→ Supplied data
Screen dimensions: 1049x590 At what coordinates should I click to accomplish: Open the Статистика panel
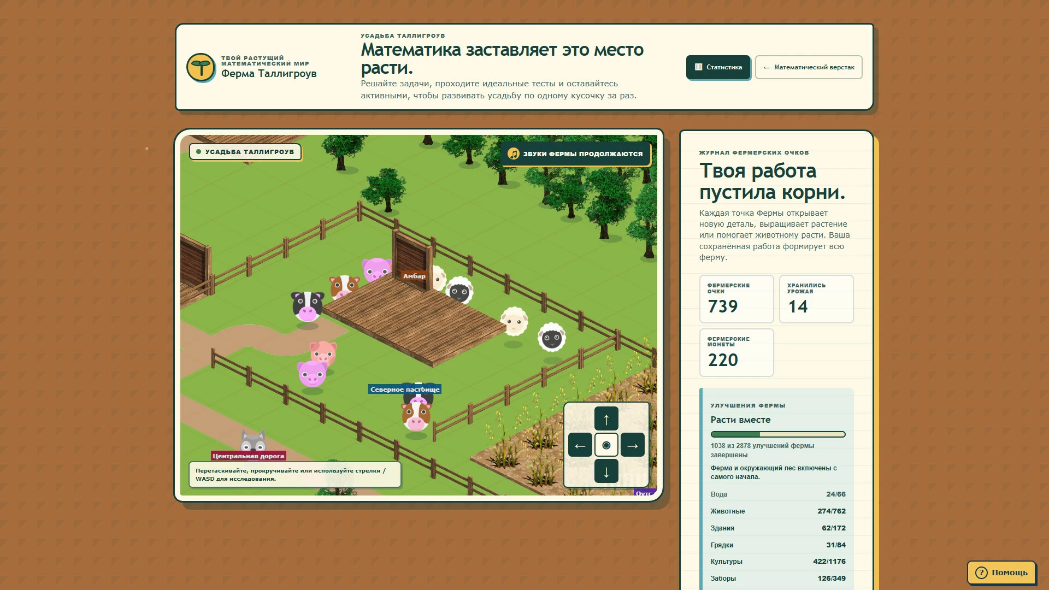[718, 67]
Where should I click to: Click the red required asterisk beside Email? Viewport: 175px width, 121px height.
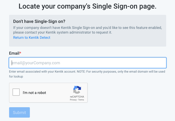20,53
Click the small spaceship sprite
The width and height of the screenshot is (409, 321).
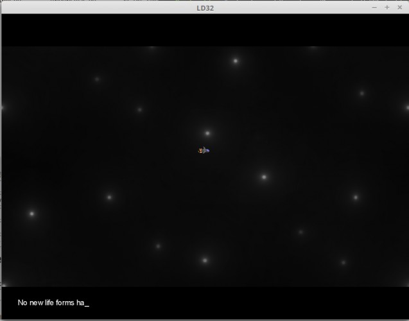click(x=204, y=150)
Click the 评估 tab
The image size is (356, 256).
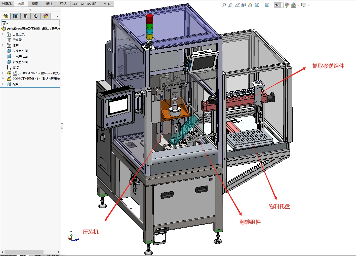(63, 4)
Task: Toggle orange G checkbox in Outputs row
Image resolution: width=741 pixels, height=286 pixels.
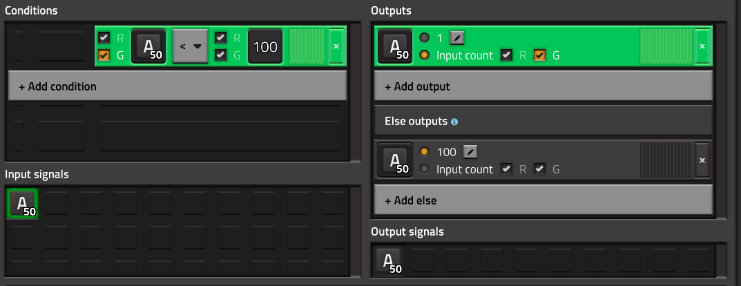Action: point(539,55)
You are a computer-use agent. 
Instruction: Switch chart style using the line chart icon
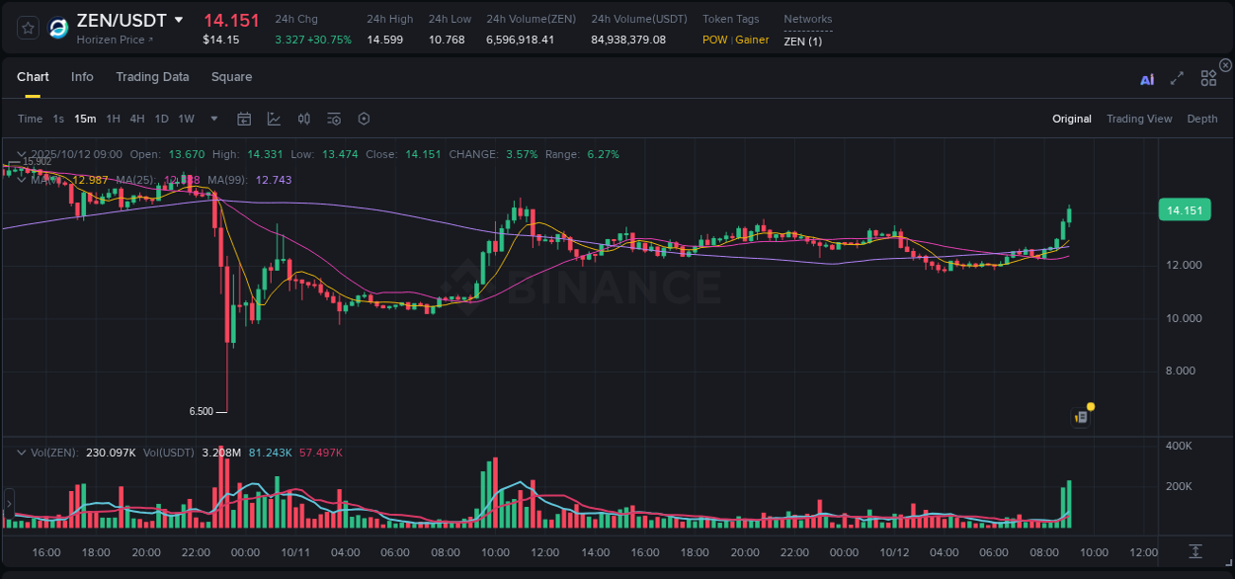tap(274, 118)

...

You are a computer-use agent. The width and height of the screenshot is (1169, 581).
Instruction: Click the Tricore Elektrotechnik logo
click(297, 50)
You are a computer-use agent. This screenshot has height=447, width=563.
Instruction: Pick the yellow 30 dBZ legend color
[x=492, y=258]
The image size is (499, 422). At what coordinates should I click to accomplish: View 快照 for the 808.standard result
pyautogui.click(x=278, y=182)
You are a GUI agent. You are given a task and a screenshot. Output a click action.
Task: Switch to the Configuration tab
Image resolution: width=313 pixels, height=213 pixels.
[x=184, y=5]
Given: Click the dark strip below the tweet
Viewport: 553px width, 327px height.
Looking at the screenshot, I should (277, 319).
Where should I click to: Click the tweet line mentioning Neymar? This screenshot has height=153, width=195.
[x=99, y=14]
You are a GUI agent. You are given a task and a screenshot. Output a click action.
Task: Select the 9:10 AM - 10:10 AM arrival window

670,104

...

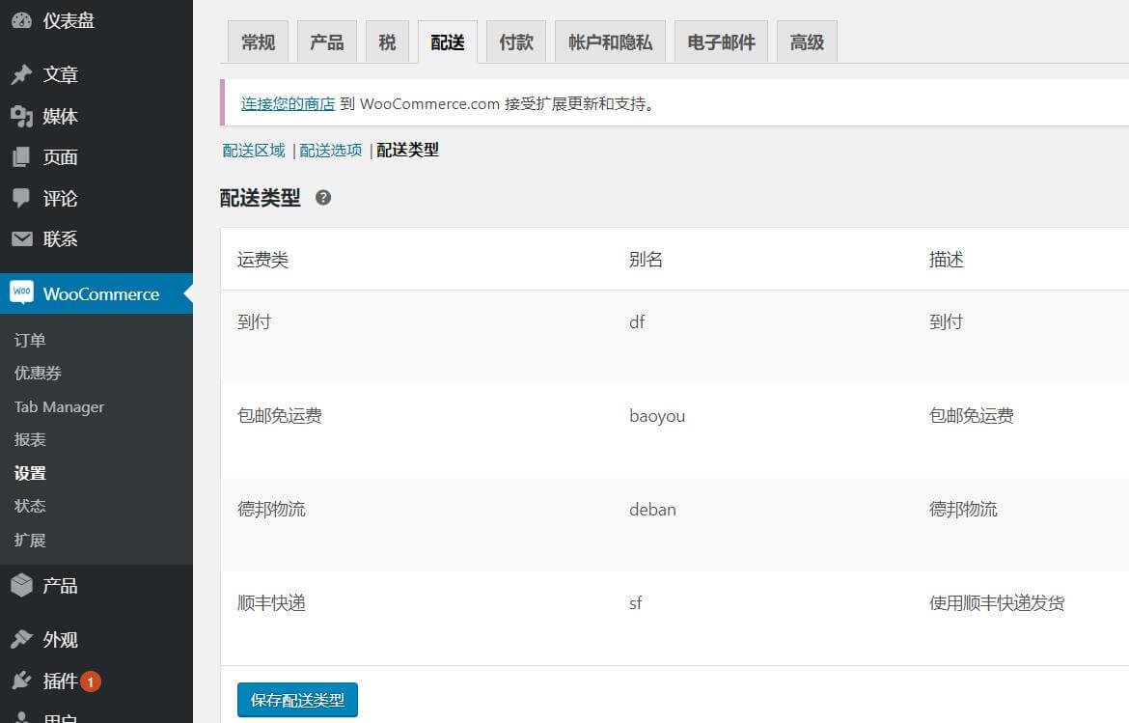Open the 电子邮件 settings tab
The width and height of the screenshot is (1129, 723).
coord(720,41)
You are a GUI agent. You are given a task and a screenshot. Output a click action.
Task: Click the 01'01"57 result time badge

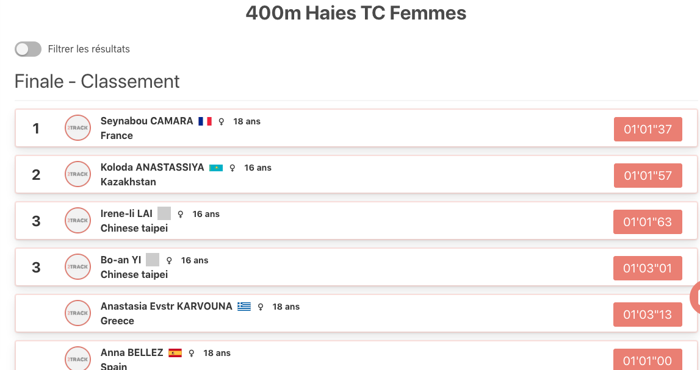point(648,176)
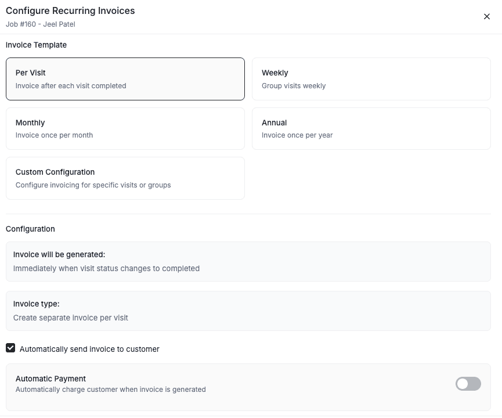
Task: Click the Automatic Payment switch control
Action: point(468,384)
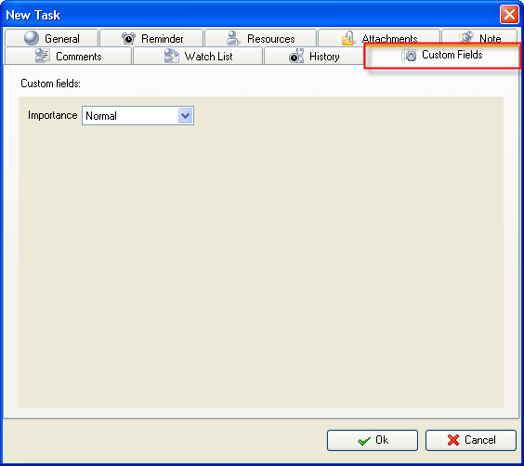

→ Required task
Reproduce the records verbatim from the line with "You are a computer-use agent. This" to the line with "[x=184, y=5]", including both of those lines.

→ Full output
You are a computer-use agent. This screenshot has height=447, width=563.
Instruction: Pick the yellow 30 dBZ legend color
[x=492, y=258]
The image size is (499, 422). At what coordinates should I click to accomplish: View 快照 for the 808.standard result
pyautogui.click(x=278, y=182)
You are a GUI agent. You are given a task and a screenshot. Output a click action.
Task: Switch to the Configuration tab
Image resolution: width=313 pixels, height=213 pixels.
[x=184, y=5]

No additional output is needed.